**SOURCE PASSAGE**

........

This list is intended to be as extensive as possible. If you have any further suggestions, feel free to reply to this post!
Check for Known Problems
It is recommended to check the known problems lists when starting a new run, and whenever encountering a new issue. The following post has a list of WACCM-specific issues, as well as links to the official CESM release notes:
Both this link and the release notes are updated periodically with new information.
CESM Log Files
If a run has crashed, you may find a useful message in the CESM log files. Look in your run directory for a file with a name that starts with "cesm.log." for error messages from the compiler and batch system. If the model aborts, it will print a message here, which may begin with the string "ERROR" or "ENDRUN". Occasionally, there may be useful information in a different log file, such as the atm or cpl logs.
The Batch System
Your machine's batch system may terminate runs due to excessive resource use (e.g. exceeding wall time limit), or due to an incorrect run file. Before going further in debugging a crash, it may be a good idea to check that your run did not simply exceed a time limit.
One way to check this is to look in the standard output file in your case directory (the name varies by system, but it usually contains a number corresponding to the number of the batch job). If your job was killed by the batch system, the last line of this file will look like this:
Sun Dec 22 20:14:07 MST 2013 -- CSM EXECUTION BEGINS HERE
If CESM ran successfully, or if it failed but the job continued, a status message would be printed after this line. If the job never executed at all, this file may not exist, or may not contain any information specific to CESM.
If the last line in the standard output file says "EXECUTION BEGINS HERE", that means that the job was terminated abnormally, usually due to excessive resource use, or because of a fault in the system.
Many HPC systems produce "light" core files that consist of text backtraces. These may tell you the file and line number where an error occurred, or they may provide a hex code that you can use to get a line number using the addr2line utility. Turning on DEBUG in env_build.xml may improve the output here.
Traditional core files are binary files, which can be analyzed by a debugger. For instance, you can run "gdb /path/to/cesm.exe /path/to/corefile.123", then using the "backtrace" command. There are many other command line and GUI debuggers from different vendors, and different core file formats may require different programs. A detailed explanation of debugger use is beyond the scope of this guide.
Unfortunately, we don't offer direct support for this method in CESM, as debuggers are often quite different on various HPC systems. However, if you have experience running MPI code with a debugger, this may be a quick method for finding a problem.
DEBUG Mode and Compiler Options
Turning on DEBUG mode turns on compiler options that can help in a few ways.
Firstly, DEBUG turns on additional checks provided by the compiler, such as bounds checking. If these checks detect an error and abort the run, this information will appear in the CESM log file.
Secondly, DEBUG turns off optimization and adds the "-g" option, which may cause more detailed information to be provided in core files and debuggers, or in the compiler output in the CESM log file. Removing optimization improves debugging output, but it also changes answers.

........

**EXERCISE AIM**
Reproduce part of the CESM debugging guide word for word: begin at the words "Traditional core files" and stop after "a few ways.". The data has no connection to the CESM debugging guide.

**DATASET EXCERPT**

........

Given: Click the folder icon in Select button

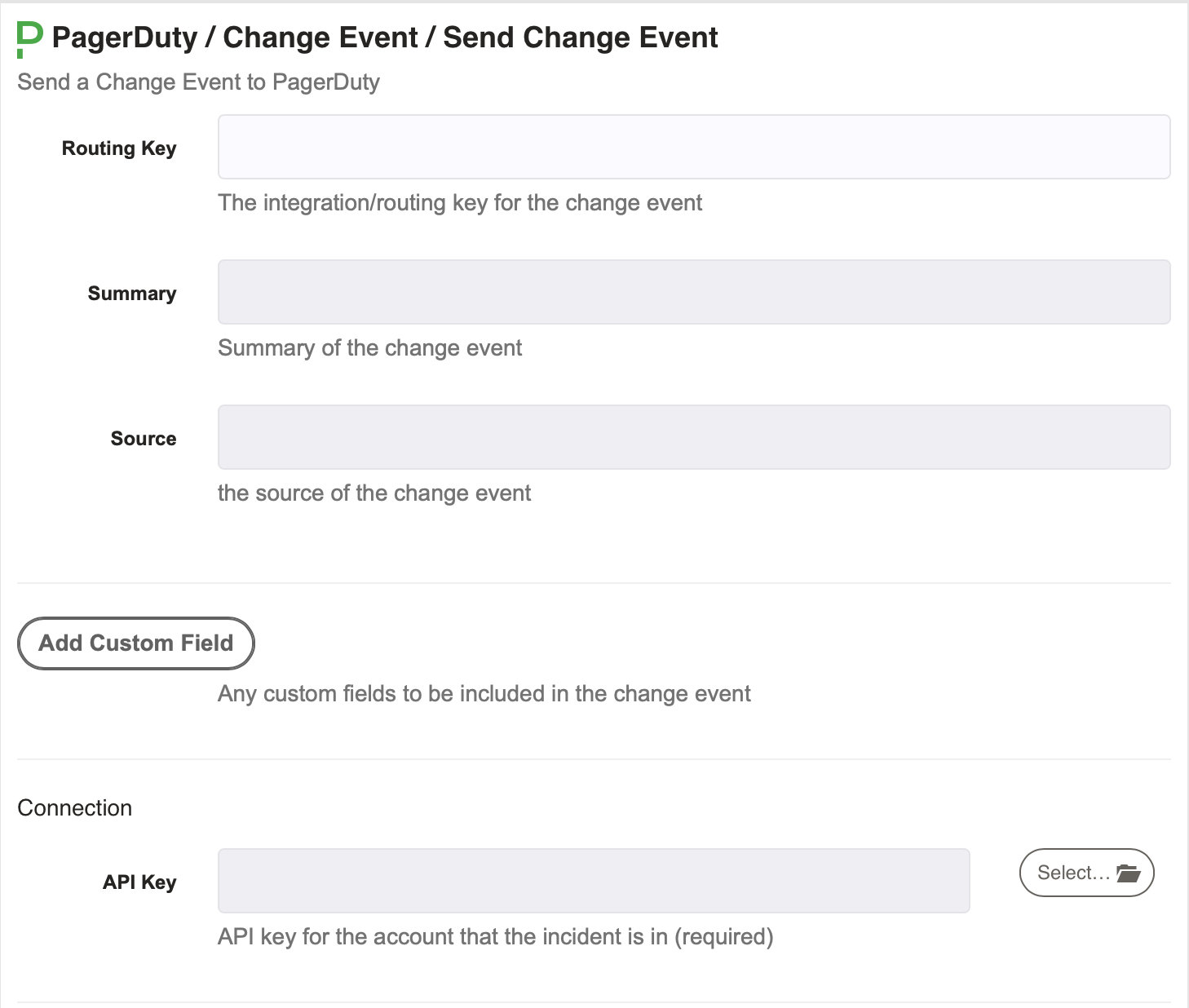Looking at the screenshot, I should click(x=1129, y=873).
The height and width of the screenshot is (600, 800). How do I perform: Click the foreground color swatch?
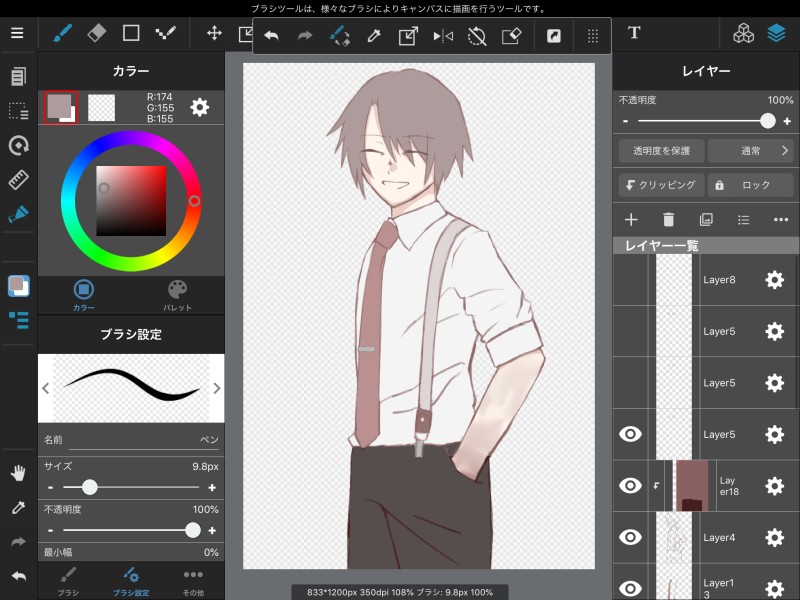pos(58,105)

........

**THE ANSWER**
Traditional core files are binary files, which can be analyzed by a debugger. For instance, you can run "gdb /path/to/cesm.exe /path/to/corefile.123", then using the "backtrace" command. There are many other command line and GUI debuggers from different vendors, and different core file formats may require different programs. A detailed explanation of debugger use is beyond the scope of this guide.
Unfortunately, we don't offer direct support for this method in CESM, as debuggers are often quite different on various HPC systems. However, if you have experience running MPI code with a debugger, this may be a quick method for finding a problem.
DEBUG Mode and Compiler Options
Turning on DEBUG mode turns on compiler options that can help in a few ways.